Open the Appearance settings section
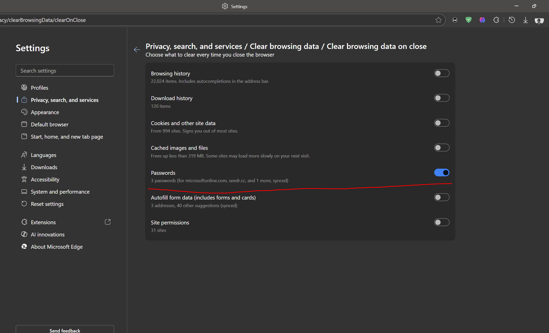The width and height of the screenshot is (549, 333). click(45, 112)
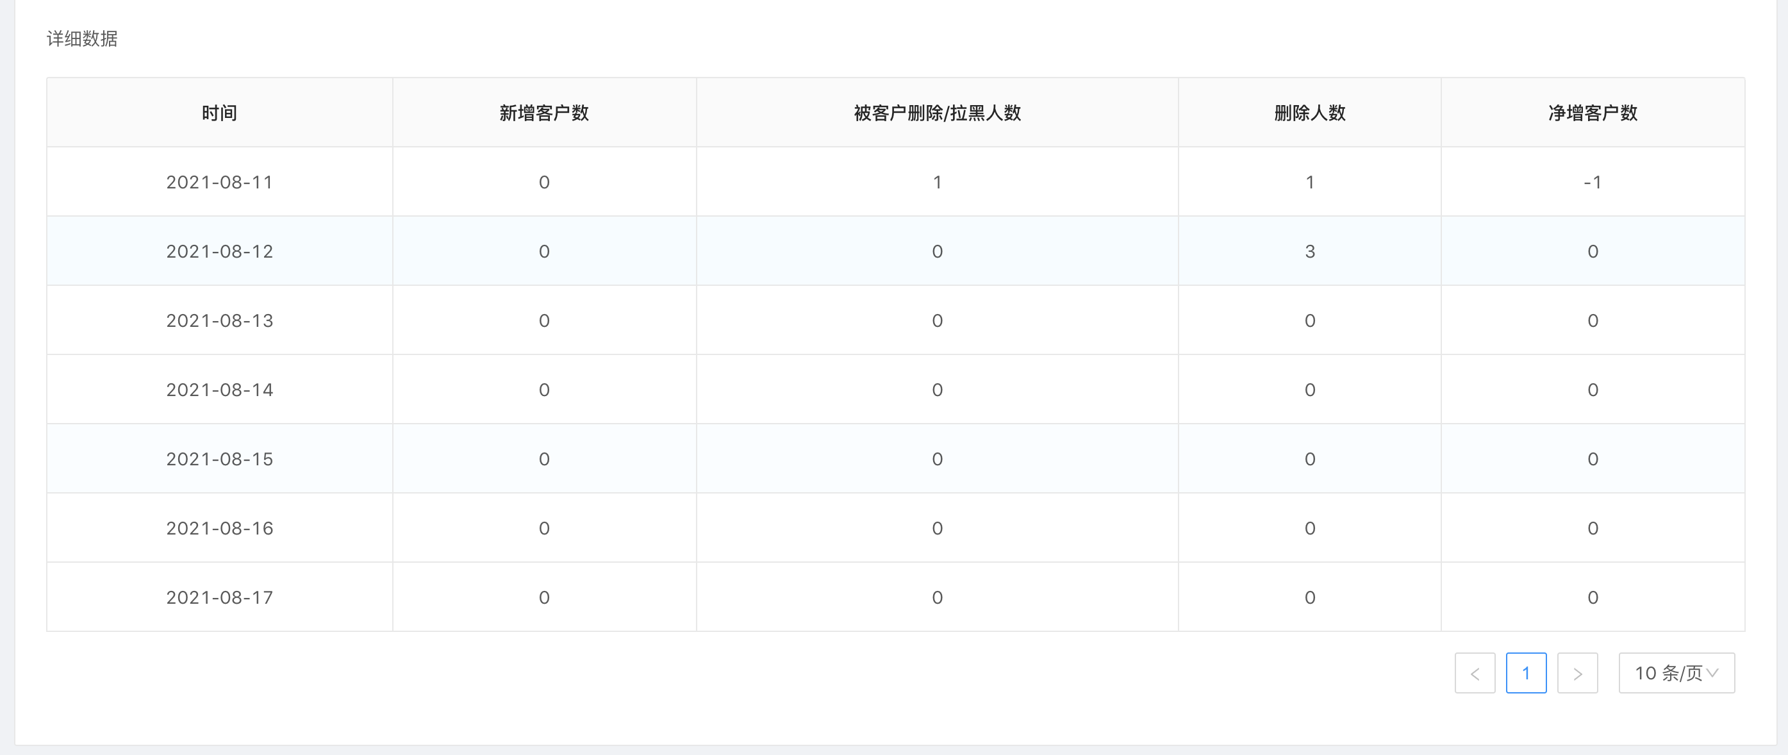1788x755 pixels.
Task: Select the 2021-08-17 date cell
Action: coord(219,597)
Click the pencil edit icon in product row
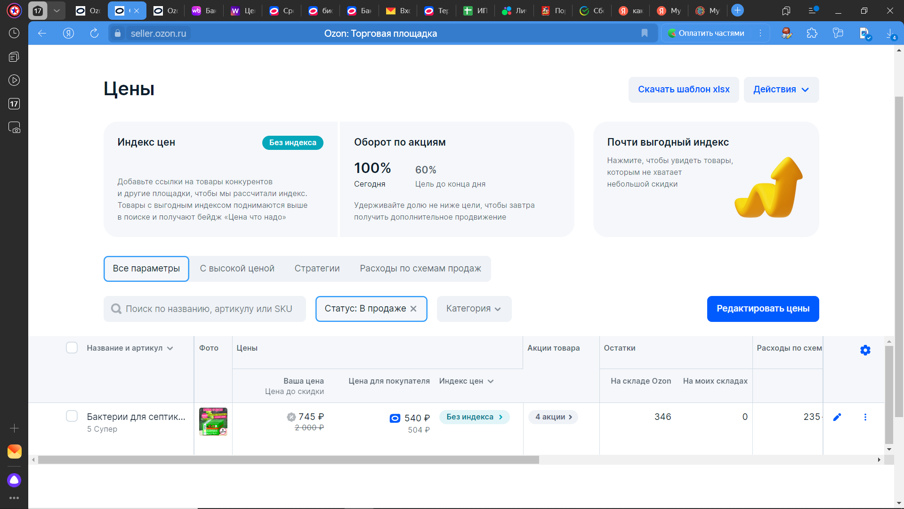The height and width of the screenshot is (509, 904). tap(837, 417)
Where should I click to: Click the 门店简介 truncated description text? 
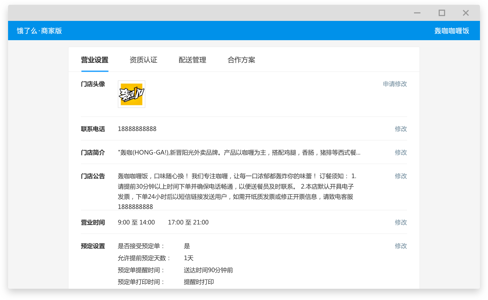coord(239,152)
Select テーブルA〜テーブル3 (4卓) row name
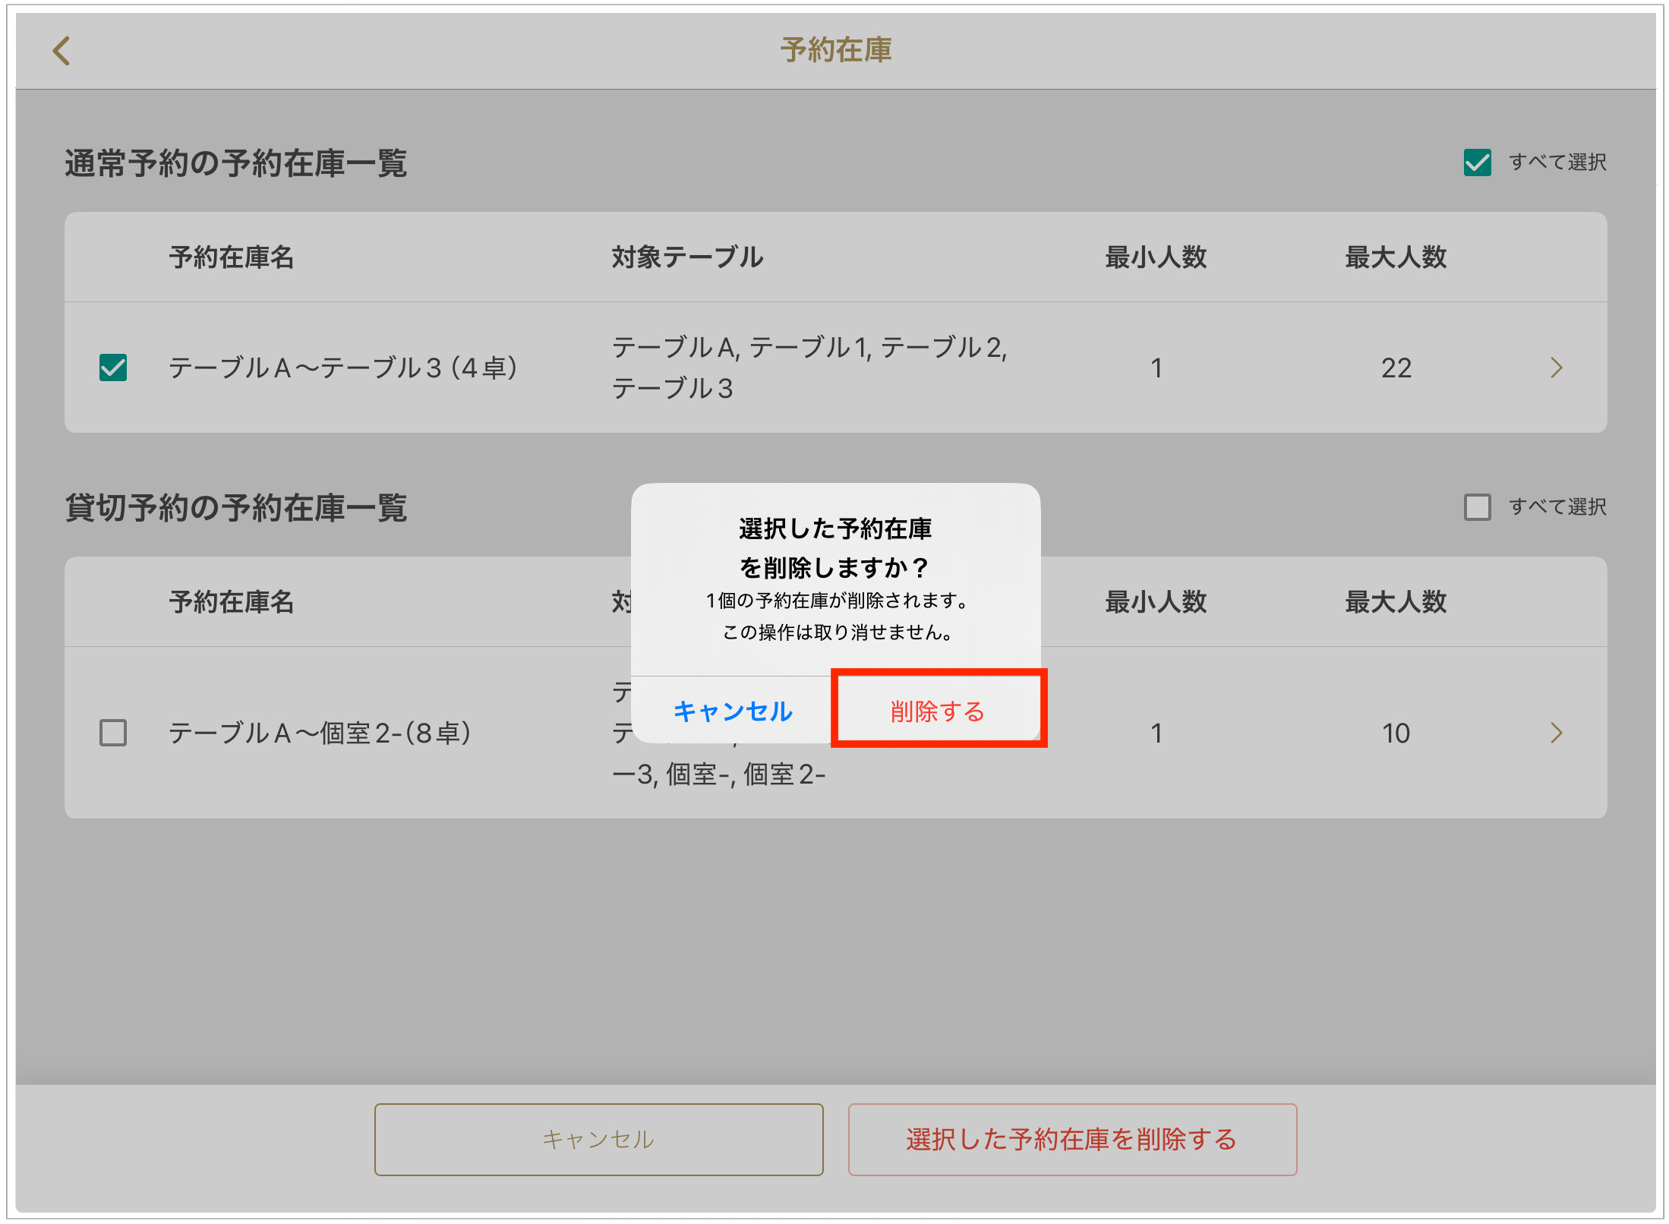The height and width of the screenshot is (1224, 1669). [x=342, y=368]
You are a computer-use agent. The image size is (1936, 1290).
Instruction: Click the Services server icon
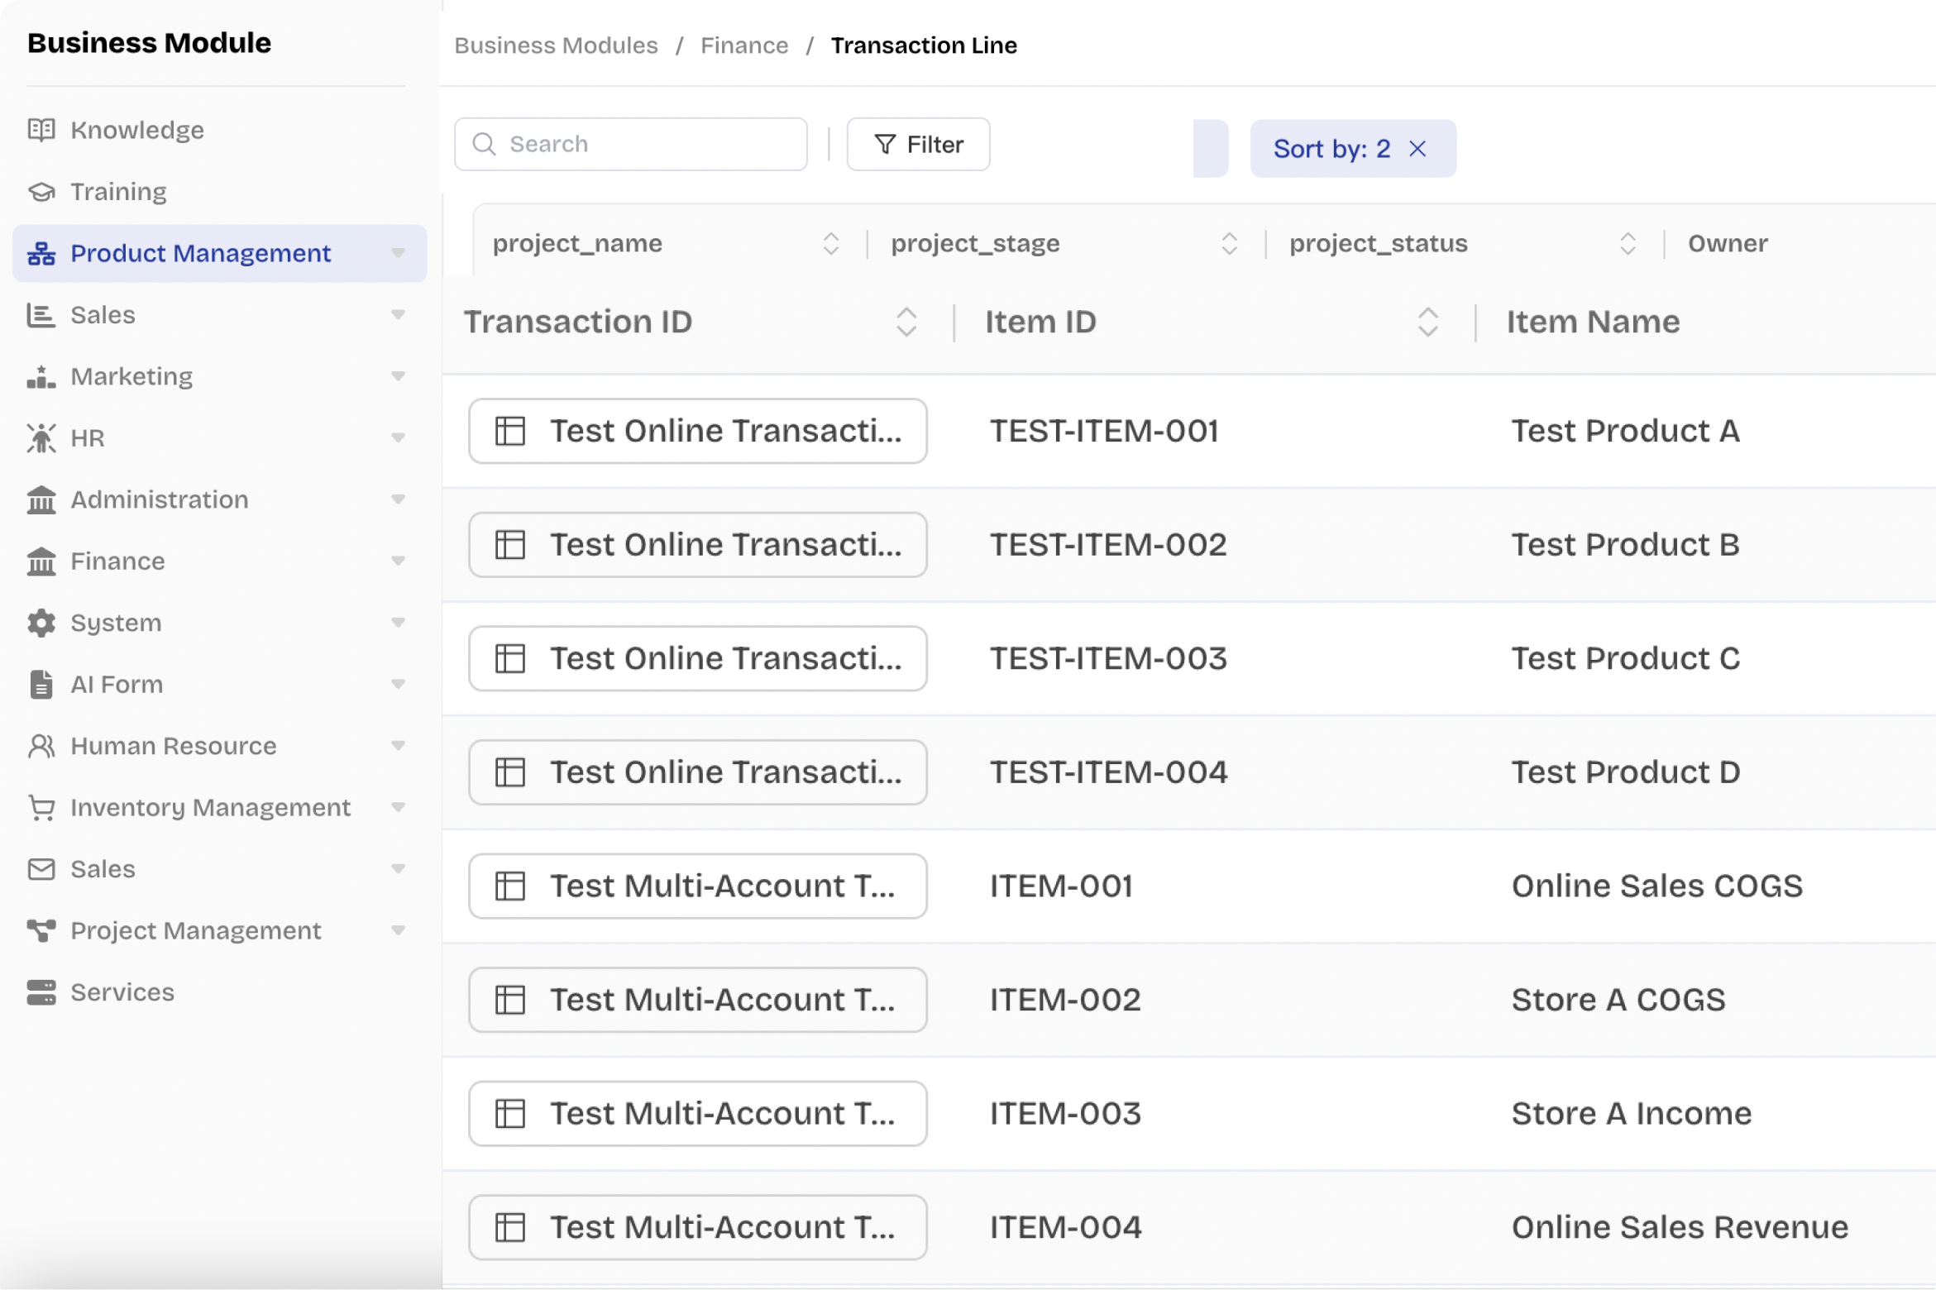[x=41, y=992]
====
[DESCRIPTION OF THE TASK] All of the material above is to be copied exactly, except for its images.

[SOLUTION FOR THIS EXERCISE]
Open the Appearance settings section
The width and height of the screenshot is (549, 333). click(45, 112)
1788x755 pixels.
Task: Select the 2021-08-17 date cell
Action: coord(219,597)
Click the pencil edit icon in product row
The height and width of the screenshot is (509, 904). tap(837, 417)
Where should I click to: Click the 门店简介 truncated description text? 
coord(239,152)
Select テーブルA〜テーブル3 (4卓) row name
The height and width of the screenshot is (1224, 1669). [x=342, y=368]
You are a computer-use agent. The image size is (1936, 1290).
Instruction: Click the Services server icon
[x=41, y=992]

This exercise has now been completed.